━━ Supplied entries

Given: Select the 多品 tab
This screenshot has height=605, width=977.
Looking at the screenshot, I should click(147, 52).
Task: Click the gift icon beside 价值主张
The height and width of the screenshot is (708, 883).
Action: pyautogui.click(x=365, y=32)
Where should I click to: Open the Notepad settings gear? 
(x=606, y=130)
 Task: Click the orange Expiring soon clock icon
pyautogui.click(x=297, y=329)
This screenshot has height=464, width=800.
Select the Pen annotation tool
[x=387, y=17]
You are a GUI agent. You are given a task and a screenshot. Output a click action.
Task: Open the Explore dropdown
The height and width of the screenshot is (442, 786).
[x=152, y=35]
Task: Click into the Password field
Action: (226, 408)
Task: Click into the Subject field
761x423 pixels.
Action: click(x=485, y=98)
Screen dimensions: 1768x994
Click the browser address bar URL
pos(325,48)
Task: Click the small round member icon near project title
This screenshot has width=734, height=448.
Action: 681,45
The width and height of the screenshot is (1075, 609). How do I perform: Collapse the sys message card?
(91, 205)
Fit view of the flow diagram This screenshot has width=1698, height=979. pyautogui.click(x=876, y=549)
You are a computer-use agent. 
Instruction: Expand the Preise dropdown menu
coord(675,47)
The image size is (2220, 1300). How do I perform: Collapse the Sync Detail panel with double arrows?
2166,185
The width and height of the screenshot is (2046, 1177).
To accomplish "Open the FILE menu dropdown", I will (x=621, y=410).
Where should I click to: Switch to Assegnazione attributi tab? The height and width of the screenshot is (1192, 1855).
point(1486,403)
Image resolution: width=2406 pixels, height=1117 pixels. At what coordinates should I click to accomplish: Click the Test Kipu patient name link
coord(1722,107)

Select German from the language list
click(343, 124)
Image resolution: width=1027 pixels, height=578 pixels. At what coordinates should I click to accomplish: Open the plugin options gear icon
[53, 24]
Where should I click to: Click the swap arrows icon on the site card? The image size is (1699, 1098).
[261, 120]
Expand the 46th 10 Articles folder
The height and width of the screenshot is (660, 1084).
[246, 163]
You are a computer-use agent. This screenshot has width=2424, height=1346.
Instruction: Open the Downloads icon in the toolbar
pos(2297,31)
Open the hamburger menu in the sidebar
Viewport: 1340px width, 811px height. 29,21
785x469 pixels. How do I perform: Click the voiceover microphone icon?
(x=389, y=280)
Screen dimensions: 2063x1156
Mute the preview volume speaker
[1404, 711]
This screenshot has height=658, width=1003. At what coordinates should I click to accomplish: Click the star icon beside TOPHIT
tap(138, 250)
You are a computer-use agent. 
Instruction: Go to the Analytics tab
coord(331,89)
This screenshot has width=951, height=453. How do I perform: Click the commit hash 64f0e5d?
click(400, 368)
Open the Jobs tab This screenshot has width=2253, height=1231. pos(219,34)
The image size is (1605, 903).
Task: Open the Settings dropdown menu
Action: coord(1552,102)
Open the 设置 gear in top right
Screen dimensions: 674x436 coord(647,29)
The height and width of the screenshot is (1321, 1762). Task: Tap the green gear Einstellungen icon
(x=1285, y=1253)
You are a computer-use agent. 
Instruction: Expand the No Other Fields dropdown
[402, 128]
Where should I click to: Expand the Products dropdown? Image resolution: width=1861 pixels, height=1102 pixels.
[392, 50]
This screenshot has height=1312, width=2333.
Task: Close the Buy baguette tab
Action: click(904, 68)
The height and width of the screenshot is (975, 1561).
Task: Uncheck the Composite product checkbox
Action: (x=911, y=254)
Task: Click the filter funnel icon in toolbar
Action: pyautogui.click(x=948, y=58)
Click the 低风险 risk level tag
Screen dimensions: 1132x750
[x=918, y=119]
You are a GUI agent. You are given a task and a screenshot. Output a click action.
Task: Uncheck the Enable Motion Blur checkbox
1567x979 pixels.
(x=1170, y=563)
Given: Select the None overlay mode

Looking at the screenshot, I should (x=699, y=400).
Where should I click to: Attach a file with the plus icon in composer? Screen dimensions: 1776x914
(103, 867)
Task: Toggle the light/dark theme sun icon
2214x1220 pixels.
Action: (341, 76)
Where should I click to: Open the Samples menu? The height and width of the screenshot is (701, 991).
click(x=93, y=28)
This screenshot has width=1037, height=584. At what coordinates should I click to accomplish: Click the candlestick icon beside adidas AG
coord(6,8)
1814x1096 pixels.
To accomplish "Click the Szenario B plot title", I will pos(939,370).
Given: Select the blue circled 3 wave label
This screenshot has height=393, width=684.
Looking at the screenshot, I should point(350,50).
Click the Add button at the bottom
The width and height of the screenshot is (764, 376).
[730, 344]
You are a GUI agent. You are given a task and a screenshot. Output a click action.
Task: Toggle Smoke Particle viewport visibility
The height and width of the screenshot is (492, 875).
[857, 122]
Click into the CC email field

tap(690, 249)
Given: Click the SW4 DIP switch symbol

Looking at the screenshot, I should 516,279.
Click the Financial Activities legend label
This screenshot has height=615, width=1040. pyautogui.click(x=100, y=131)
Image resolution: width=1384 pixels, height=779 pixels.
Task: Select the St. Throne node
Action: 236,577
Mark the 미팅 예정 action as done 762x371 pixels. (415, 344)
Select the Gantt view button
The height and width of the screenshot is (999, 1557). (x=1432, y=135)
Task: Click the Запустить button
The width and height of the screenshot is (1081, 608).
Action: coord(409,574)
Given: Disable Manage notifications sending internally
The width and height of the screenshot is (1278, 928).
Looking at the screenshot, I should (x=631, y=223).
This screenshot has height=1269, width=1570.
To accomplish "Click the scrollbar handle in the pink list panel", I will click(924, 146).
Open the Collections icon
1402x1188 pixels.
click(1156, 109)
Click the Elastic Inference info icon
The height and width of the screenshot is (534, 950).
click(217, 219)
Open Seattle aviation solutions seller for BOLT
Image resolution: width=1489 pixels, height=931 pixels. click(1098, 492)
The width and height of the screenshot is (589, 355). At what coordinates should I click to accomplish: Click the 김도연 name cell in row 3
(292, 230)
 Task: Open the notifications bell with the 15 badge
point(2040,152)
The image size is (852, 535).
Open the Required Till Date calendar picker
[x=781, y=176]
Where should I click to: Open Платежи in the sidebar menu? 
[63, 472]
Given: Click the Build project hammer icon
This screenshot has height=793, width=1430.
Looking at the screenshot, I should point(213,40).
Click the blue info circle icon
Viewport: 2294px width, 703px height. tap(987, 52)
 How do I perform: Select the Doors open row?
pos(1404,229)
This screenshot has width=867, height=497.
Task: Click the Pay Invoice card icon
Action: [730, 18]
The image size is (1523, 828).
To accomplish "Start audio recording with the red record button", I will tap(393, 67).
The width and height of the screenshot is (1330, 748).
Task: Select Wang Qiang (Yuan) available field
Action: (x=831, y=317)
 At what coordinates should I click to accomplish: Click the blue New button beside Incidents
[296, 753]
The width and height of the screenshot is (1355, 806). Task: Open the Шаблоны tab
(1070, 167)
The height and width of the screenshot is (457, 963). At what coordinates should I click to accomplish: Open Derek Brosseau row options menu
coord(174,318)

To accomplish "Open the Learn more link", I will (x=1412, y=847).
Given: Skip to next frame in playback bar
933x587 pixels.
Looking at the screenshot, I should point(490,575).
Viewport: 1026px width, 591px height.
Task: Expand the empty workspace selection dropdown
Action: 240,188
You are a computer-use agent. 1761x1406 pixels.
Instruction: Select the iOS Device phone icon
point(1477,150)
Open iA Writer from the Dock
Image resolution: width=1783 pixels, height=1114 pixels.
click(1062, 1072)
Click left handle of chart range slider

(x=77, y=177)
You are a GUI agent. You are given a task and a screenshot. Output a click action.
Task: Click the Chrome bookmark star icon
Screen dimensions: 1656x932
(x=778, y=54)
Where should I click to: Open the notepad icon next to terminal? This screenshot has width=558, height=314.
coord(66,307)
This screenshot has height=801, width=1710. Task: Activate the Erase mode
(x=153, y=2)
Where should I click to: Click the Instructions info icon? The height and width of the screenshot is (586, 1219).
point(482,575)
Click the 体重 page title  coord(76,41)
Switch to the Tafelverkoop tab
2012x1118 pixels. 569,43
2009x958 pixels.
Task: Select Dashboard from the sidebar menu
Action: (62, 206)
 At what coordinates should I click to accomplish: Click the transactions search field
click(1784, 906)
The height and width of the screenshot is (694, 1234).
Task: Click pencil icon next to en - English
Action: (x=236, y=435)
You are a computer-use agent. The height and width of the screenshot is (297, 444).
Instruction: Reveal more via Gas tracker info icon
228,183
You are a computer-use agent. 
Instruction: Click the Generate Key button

━━━━

> _Your goal_: Please print exactly what appears from the first line of the data through the line with "Fit view of", including both of those lines and nothing past them.

> _Task result_:
Given: Select the 多品 tab
This screenshot has height=605, width=977.
Looking at the screenshot, I should click(147, 52).
Task: Click the gift icon beside 价值主张
The height and width of the screenshot is (708, 883).
Action: pyautogui.click(x=365, y=32)
Where should I click to: Open the Notepad settings gear? 
(x=606, y=130)
 Task: Click the orange Expiring soon clock icon
pyautogui.click(x=297, y=329)
This screenshot has height=464, width=800.
Select the Pen annotation tool
[x=387, y=17]
You are a GUI agent. You are given a task and a screenshot. Output a click action.
Task: Open the Explore dropdown
The height and width of the screenshot is (442, 786).
[x=152, y=35]
Task: Click into the Password field
Action: (226, 408)
Task: Click into the Subject field
761x423 pixels.
Action: click(x=485, y=98)
Screen dimensions: 1768x994
Click the browser address bar URL
pos(325,48)
Task: Click the small round member icon near project title
This screenshot has width=734, height=448.
Action: 681,45
The width and height of the screenshot is (1075, 609). How do I perform: Collapse the sys message card?
(91, 205)
Fit view of the flow diagram This screenshot has width=1698, height=979. pyautogui.click(x=876, y=549)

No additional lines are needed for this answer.